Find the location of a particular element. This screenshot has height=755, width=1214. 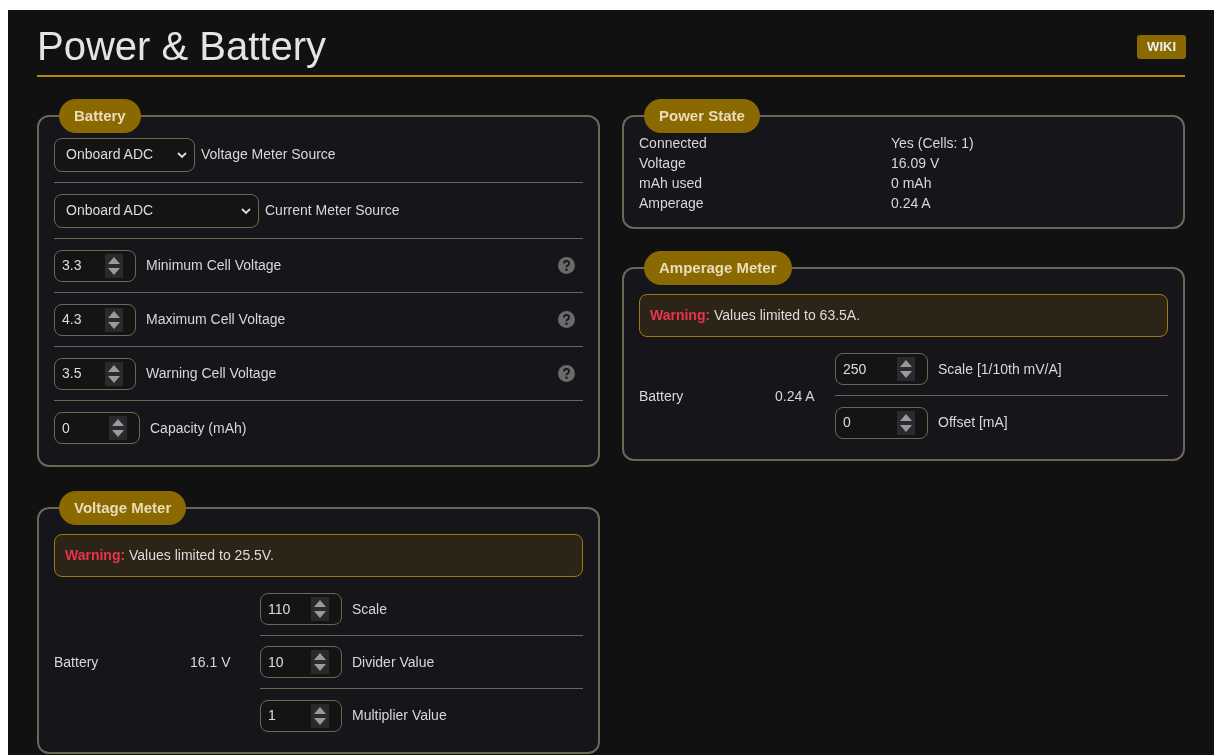

field-label: Divider Value is located at coordinates (394, 662).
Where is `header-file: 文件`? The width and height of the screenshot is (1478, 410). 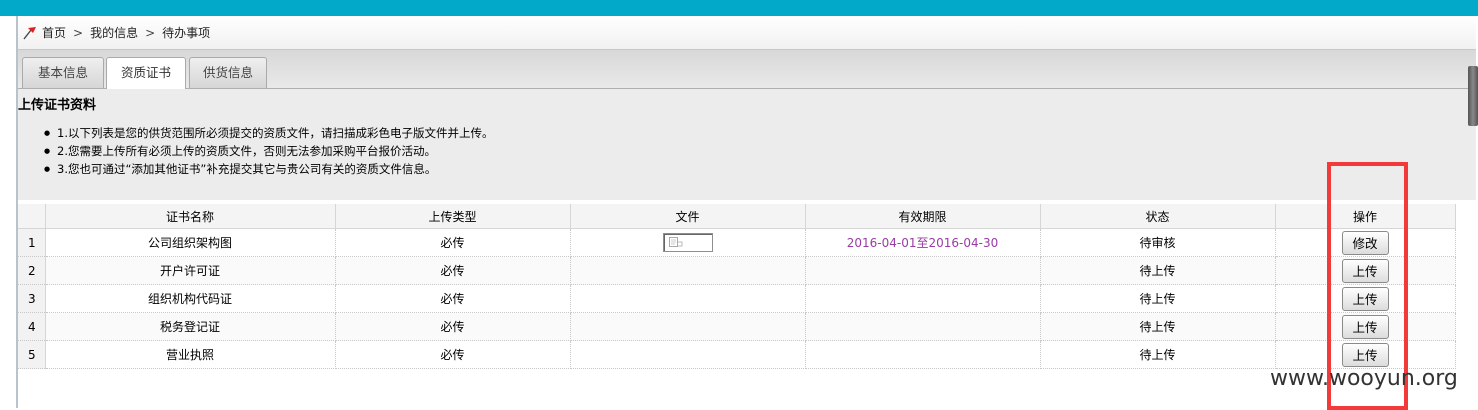 header-file: 文件 is located at coordinates (688, 216).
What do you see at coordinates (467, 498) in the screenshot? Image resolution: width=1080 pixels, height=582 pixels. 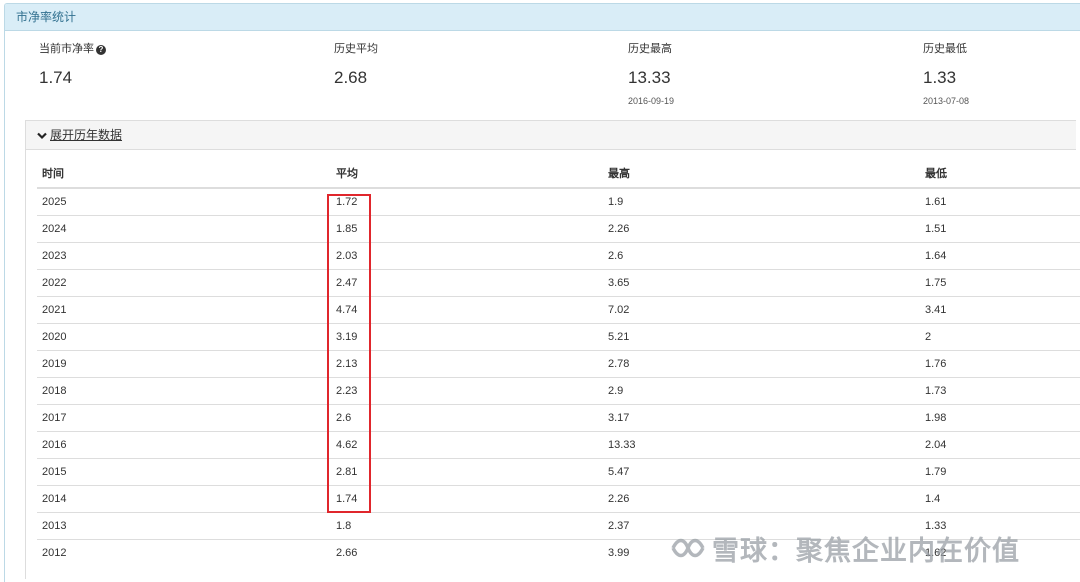 I see `cell-average: 1.74` at bounding box center [467, 498].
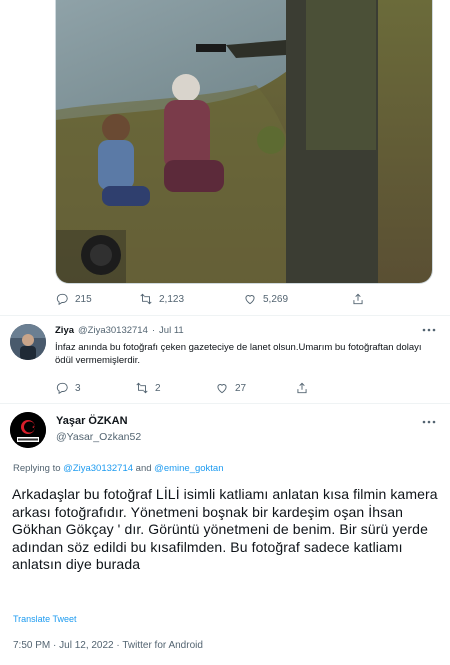 This screenshot has height=665, width=450. I want to click on translate-tweet-link: Translate Tweet, so click(45, 619).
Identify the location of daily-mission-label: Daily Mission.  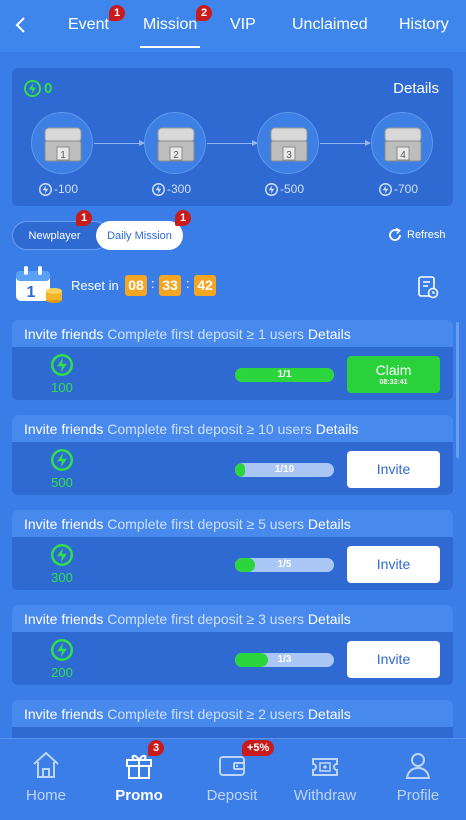
(140, 236).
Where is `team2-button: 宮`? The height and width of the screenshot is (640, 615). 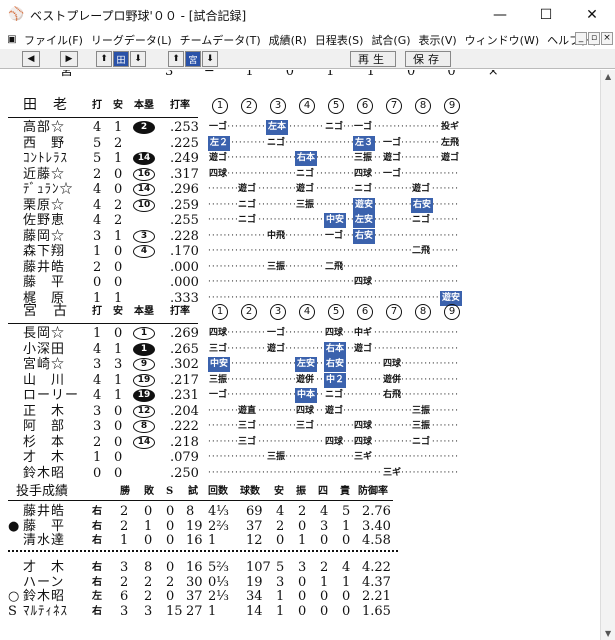
team2-button: 宮 is located at coordinates (193, 59).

# PROBLEM DETAILS
Copy out the listing lines verbatim, from the line containing "is (640, 615)." through the end of the listing, including both of those lines. Leave the pictures out.

# RESPONSE TO THIS TASK
Where is `team2-button: 宮`? The height and width of the screenshot is (640, 615). 
team2-button: 宮 is located at coordinates (193, 59).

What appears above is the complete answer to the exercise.